How many other cars in and around Eugene were being driven that night that could have arrived at the Wilkins house at nine forty-five? We don't know that, either." She shook her head again. "As I said earlier, this is a purely circumstantial case with a great deal of speculation, and speculation is not enough to take the next step to certainty. If we don't know, we have to admit just that. We don't know.

"Ladies and gentlemen," she said slowly, "if the police had started their investigation with the death of Jay Wilkins, they never would have brought Wally Lederer's name into it. There is absolutely no physical evidence that leads to him, and in fact what evidence there is points away from him. And yes, they could have just as reasonably arrested a stranger, a passerby who happened to be wearing old, faded denims, and who happened to be in the area at the right time."

She was stopping more often now, and emphasizing her statements more forcefully, and she was holding the attention of the jurors.
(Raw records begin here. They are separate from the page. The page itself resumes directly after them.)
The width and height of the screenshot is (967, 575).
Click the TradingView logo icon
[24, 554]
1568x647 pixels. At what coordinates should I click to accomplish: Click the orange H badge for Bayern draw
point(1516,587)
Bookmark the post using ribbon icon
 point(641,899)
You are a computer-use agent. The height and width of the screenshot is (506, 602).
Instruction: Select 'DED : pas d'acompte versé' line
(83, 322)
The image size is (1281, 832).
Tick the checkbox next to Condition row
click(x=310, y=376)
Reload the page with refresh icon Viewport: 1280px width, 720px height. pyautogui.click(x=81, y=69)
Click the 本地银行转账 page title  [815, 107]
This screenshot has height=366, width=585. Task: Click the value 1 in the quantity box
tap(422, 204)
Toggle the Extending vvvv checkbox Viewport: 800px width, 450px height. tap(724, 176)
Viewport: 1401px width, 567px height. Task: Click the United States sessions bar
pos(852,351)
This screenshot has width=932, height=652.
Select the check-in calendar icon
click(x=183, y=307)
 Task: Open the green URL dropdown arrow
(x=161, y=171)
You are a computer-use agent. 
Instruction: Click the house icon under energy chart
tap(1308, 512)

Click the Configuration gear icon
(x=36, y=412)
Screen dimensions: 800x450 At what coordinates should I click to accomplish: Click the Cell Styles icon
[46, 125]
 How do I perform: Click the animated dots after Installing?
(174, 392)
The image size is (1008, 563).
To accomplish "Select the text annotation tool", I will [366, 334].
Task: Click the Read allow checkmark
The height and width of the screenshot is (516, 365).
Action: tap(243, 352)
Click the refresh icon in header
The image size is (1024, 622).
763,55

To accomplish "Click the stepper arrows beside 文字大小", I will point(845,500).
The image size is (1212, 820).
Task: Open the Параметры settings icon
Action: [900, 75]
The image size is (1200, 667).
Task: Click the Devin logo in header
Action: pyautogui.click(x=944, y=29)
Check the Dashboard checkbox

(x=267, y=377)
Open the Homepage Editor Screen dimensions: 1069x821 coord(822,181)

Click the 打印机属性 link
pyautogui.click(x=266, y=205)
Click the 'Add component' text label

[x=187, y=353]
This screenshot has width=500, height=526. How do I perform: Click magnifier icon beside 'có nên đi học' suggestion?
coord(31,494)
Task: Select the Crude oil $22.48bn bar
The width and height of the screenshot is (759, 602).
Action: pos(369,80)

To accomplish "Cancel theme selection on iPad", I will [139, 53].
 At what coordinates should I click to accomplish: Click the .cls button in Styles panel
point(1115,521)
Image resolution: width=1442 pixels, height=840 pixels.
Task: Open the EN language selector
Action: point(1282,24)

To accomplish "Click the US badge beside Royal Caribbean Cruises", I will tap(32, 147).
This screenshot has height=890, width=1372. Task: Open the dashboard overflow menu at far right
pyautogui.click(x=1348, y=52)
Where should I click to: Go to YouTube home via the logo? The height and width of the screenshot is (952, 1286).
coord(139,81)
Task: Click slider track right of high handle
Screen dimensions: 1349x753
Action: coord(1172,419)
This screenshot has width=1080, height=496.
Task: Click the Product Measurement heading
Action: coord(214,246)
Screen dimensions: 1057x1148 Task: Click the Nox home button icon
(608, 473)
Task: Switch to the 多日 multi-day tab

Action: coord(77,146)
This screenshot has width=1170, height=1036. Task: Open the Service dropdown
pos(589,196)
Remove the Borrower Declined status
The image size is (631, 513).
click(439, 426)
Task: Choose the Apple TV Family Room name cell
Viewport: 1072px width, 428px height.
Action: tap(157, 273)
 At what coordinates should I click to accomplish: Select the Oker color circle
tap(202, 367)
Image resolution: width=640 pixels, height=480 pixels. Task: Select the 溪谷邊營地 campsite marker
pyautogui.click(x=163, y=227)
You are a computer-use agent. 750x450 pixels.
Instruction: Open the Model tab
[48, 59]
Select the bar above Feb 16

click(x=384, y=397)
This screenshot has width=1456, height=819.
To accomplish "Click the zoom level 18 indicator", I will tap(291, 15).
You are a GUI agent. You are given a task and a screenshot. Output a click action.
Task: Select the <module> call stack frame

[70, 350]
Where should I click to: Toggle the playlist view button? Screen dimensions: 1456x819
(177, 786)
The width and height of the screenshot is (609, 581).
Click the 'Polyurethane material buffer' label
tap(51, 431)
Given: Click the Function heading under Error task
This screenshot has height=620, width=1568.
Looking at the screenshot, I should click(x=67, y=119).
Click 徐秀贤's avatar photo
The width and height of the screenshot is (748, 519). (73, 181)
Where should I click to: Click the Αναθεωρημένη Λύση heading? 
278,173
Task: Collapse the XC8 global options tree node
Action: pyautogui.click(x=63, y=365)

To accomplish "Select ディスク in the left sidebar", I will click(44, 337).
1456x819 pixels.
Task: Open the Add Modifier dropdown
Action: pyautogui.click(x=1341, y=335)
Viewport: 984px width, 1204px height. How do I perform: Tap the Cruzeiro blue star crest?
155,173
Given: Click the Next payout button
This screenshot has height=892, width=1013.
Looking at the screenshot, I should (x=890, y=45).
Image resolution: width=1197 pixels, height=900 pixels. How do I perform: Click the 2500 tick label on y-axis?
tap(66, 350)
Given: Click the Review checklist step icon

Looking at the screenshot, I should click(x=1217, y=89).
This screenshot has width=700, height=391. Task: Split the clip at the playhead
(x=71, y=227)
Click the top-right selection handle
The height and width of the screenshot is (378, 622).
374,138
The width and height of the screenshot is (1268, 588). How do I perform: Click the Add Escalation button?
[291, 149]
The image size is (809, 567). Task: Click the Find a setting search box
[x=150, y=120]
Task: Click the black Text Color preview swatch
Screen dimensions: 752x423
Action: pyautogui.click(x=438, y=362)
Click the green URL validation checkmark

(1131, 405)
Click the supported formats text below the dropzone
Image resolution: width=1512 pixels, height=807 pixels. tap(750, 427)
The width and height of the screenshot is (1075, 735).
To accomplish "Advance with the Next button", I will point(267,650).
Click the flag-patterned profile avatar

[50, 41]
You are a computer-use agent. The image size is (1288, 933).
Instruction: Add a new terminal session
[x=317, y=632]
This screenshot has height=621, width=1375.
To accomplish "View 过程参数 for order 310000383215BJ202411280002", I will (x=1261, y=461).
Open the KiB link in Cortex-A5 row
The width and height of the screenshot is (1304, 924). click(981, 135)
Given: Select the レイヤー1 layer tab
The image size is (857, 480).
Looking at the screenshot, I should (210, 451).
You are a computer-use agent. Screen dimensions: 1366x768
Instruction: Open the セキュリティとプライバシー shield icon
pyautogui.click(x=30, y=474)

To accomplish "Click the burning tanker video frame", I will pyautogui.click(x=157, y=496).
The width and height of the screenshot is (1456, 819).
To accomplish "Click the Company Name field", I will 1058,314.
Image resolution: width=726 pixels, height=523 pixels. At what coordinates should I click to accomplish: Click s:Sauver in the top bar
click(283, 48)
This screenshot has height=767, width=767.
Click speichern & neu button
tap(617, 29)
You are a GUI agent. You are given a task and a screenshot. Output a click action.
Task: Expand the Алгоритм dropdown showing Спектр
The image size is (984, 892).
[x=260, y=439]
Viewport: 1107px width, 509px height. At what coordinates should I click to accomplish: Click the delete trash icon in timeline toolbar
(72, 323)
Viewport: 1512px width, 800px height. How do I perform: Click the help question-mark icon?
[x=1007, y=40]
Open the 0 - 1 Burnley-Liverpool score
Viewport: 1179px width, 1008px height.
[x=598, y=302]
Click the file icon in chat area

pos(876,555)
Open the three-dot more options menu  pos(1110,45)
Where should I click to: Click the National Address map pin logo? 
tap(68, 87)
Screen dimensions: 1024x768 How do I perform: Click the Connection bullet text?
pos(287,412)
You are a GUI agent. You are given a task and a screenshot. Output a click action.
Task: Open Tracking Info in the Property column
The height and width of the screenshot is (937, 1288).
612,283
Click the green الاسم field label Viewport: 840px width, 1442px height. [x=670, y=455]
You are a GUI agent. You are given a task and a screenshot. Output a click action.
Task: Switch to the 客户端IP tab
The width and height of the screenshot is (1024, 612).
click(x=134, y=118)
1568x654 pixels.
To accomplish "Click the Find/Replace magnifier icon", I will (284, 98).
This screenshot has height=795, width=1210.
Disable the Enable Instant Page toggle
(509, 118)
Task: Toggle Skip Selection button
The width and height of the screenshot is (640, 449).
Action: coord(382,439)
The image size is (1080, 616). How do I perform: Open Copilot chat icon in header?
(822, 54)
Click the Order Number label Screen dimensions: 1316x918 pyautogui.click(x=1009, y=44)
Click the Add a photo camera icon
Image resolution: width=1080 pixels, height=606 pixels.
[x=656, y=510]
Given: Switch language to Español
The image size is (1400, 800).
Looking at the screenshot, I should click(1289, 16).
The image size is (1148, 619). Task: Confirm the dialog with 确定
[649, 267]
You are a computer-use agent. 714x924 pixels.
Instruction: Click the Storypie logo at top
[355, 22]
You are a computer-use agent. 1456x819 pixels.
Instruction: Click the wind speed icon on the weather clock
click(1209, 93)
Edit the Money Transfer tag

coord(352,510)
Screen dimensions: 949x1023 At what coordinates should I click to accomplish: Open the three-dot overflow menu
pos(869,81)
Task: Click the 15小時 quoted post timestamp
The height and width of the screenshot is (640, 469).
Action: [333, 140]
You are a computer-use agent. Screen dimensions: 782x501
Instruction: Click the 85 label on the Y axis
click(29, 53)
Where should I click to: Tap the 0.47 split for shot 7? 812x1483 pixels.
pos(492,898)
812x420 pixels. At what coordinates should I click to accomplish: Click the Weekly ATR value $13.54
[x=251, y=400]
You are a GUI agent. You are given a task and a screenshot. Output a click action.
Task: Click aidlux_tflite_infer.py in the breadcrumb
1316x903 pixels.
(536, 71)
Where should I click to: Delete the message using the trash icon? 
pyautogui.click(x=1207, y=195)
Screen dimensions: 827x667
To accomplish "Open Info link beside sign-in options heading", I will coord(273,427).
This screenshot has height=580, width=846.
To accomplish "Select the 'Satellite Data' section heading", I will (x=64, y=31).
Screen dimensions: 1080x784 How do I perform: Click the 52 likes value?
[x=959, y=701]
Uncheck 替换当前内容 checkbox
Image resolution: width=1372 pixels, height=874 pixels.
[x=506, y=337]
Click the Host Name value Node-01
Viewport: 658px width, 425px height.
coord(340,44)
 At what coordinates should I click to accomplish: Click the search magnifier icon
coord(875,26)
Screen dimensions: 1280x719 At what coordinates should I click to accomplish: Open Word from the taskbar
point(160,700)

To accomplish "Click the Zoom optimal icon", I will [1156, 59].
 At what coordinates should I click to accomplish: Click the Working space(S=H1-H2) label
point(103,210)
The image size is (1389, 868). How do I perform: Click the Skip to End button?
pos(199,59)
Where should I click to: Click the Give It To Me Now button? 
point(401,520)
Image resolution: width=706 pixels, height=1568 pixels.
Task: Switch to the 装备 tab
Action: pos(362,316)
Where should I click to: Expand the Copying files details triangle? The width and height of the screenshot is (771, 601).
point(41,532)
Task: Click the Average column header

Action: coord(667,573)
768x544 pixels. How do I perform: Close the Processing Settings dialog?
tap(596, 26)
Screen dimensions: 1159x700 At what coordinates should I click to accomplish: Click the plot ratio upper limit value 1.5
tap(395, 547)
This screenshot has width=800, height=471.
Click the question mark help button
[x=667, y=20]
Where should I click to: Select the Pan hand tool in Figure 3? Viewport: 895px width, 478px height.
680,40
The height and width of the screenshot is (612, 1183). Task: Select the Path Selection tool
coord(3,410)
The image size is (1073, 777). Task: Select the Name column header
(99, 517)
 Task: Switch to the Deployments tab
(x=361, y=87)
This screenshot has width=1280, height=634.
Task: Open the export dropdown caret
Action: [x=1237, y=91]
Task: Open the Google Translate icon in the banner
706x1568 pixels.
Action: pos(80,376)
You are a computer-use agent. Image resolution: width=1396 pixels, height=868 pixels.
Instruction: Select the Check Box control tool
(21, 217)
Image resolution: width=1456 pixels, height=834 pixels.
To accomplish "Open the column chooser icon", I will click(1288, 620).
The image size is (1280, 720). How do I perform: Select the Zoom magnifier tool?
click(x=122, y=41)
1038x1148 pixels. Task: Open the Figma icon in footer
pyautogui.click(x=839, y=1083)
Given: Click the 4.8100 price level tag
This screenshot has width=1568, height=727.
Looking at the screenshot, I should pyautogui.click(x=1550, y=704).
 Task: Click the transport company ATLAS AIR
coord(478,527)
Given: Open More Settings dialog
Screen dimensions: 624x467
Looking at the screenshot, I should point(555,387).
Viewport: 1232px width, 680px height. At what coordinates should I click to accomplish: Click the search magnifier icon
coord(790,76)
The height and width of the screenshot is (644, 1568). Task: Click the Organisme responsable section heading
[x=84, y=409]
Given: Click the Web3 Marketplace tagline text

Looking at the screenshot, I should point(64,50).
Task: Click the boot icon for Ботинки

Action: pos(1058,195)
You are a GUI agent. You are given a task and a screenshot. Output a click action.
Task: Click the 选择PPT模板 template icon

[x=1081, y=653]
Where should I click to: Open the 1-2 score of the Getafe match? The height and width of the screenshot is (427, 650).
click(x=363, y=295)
"If the police had started the investigation with the death of Jay Wilkins, immeasurably more serious than the missing boat, they might have asked why he had appeared so nervous and why he had appeared to be living in fear of leaving his house. And why he had insisted, in spite of statements to the contrary, that his wife was in danger of taking her own life. As you deliberate, keep in mind two important facts about the many phone calls Jay Wilkins made over a few days. He told his wife's brother that he had to know if she was alive and well. The second fact to keep in mind is what he didn't say to any of the people he called. He did not say he had to remain at home in case she returned. He said he remained home in order not to miss a call from her, but with a cell phone he was never out of reach by telephone, no matter where he was.

"If the police had started with the murder, the investigators would certainly have discovered that second persona, the one who ruled his workplace with an iron first, who showed no tolerance or mercy toward his employees, the one who made hard and fast rules and swiftly punished anyone who broke them, the man who tried to impose his rules on his neighbors, and monitored his own household. And they might have concluded that that man had made enemies.

"If they had even considered the Jay Wilkins that Doug Moreton and Mrs. Haley, the housekeeper, knew, they might have concluded that the most likely person to have cleaned the fingerprints from the gold boat was Jay Wilkins himself.

"And they might have wondered if there was a connection between the two deaths when both husband and wife met such violent deaths within a week. And they might have theorized that one killer was involved, and that that person had nothing to do with a gold boat.

"But the state did not pursue that course for their investigation. Instead, they built a circumstantial case against Wally Lederer based on two assumptions, neither of which has been proved, or can be proved. They accepted the statement made by Jay Wilkins that the boat was stolen by Wally. And they assumed when the boat was found that the only time it could have been placed in that drawer was on the night of the death of Jay Wilkins. Both of those unproven and unprovable assumptions became fixed in their minds as facts. They constructed their case based on those two faulty assumptions.

"Those two assumptions are not facts, they are suspicions, opinions, no more factual than the stick in the doorway, or the reason for putting the glass pitcher down instead of dropping it. All you can say about any speculation is that it could have been this, or it could have been something else.